Gill Templer tomaba apuntes en su pequeña libreta, perfilando quizás una nota para la prensa. ¿Emitirían un comunicado de la reunión? Probablemente aún no. Esperarían a ver si obtenían algún resultado tras esa primera indagación, y si no averiguaban nada, pedirían ayuda a la población. A Rebus no le apetecía ese plan en absoluto: recabar datos sobre propietarios, recorrer los suburbios, interrogar a sospechosos, tratando de «intuir» si pertenecían a la categoría «probable» o «posible», organizar quizás un segundo interrogatorio. No, no le gustaba nada. Lo que le habría gustado era irse con Gill a su guarida y hacer el amor. Desde su observatorio junto a la puerta sólo podía verla de espaldas; había vuelto a llegar el último, por entretenerse en algo más de lo previsto con Jack Morton en el pub, donde habían tomado un almuerzo (líquido). Morton le comentó lo lento que iba el proceso de indagación puerta a puerta: cuatrocientas personas interrogadas, datos de familias enteras verificados dos veces, comprobación de los grupos habituales de chiflados y pervertidos. Y ninguna pista que arrojara luz sobre el caso.

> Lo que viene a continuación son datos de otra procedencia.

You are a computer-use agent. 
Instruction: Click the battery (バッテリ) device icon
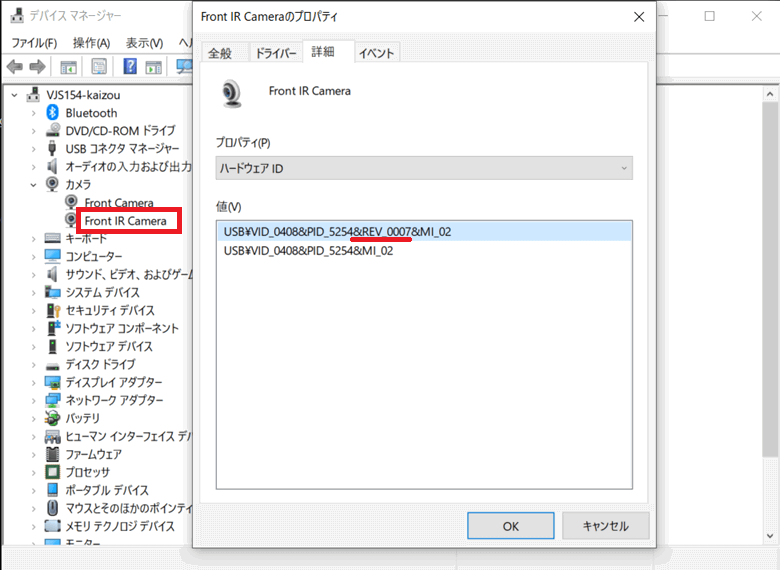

Pero ahora tenían un coche, o eso pensaban. Era una evidencia tenue, pero era una posibilidad, al fin y al cabo. Rebus se sentía un poco orgulloso de la parte que le correspondía en la investigación, porque gracias a su tenaz escrutinio de referencias cruzadas habían podido establecer ese indicio. Quería comentárselo a Gill Templer y luego quedar con ella para otro día aquella semana; quería volver a verla, ver otra vez a alguien, porque su piso se estaba convirtiendo en una cárcel. Volvía a su casa sin ánimo, tarde, de noche o de madrugada, se metía en la cama y dormía sin preocuparse de limpiar ni de comprar comida (ni de robarla siquiera). No tenía tiempo ni ganas. Comía en los kebab y en los puestos de patatas y pescado frito, en las panaderías y chocolaterías que abrían temprano. Su palidez se acentuaba y su estómago gruñía como si no le quedase piel para distenderse; sólo continuaba afeitándose y poniéndose una corbata para estar mínimamente presentable. Anderson había reparado en que no llevaba las camisas muy limpias, pero no le había dicho nada de momento. Por un lado, tenía a Rebus en la lista de honor, como descubridor de la pista, y por otro lado, era evidente que no estaba de humor para aguantar amonestaciones.

La reunión tocaba a su fin. Nadie se hacía preguntas, salvo la obvia: «¿Hasta cuándo aguantaremos?». Rebus salió al pasillo para esperar a Gill, que cruzó la puerta con el último grupo, hablando plácidamente con Wallace y Anderson. El director le pasó la mano por la cintura en broma y con gesto amable al cruzar el umbral. Rebus miró con mala leche al variado trío de superiores. Miró a Gill, pero ella no pareció advertir su presencia y él volvió a sentirse como quien vuelve a la casilla de salida, uno del montón. Eso era el amor. ¿Quién se burlaba de quién?

El trío echó a andar pasillo adelante y él permaneció donde estaba, como un jovencito al que le han dado plantón, maldiciendo sin parar.

Otra vez le daban de lado, lo dejaban tirado.

«Por favor, John no me dejes.

»Por favor, por favor, por favor.»

Y un grito resonaba en su recuerdo…

Sintió un mareo; resonaba en sus oídos aquel oleaje. Notó que se tambaleaba levemente y se apoyó en la pared buscando algo firme donde apoyarse, pero el muro palpitaba. Respiró profundamente y pensó en su infancia en aquella playa pedregosa, cuando se recuperaba de la depresión. También entonces había oído el oleaje. Poco a poco el suelo fue afirmándose, mientras los que pasaban le miraban burlones, sin que nadie se parase a ayudarle. Que se fueran a la mierda. Y a la mierda Gill Templer también. Ya se las arreglaría él solo. Dios le ayudaría. No pasaba nada. Lo único que necesitaba era un cigarrillo y un café.

Pero lo que realmente necesitaba era recibir unas palmaditas en la espalda, felicitaciones por el buen trabajo realizado, reconocimiento; necesitaba que alguien le dijera que todo se arreglaría; que no iba a pasarle nada.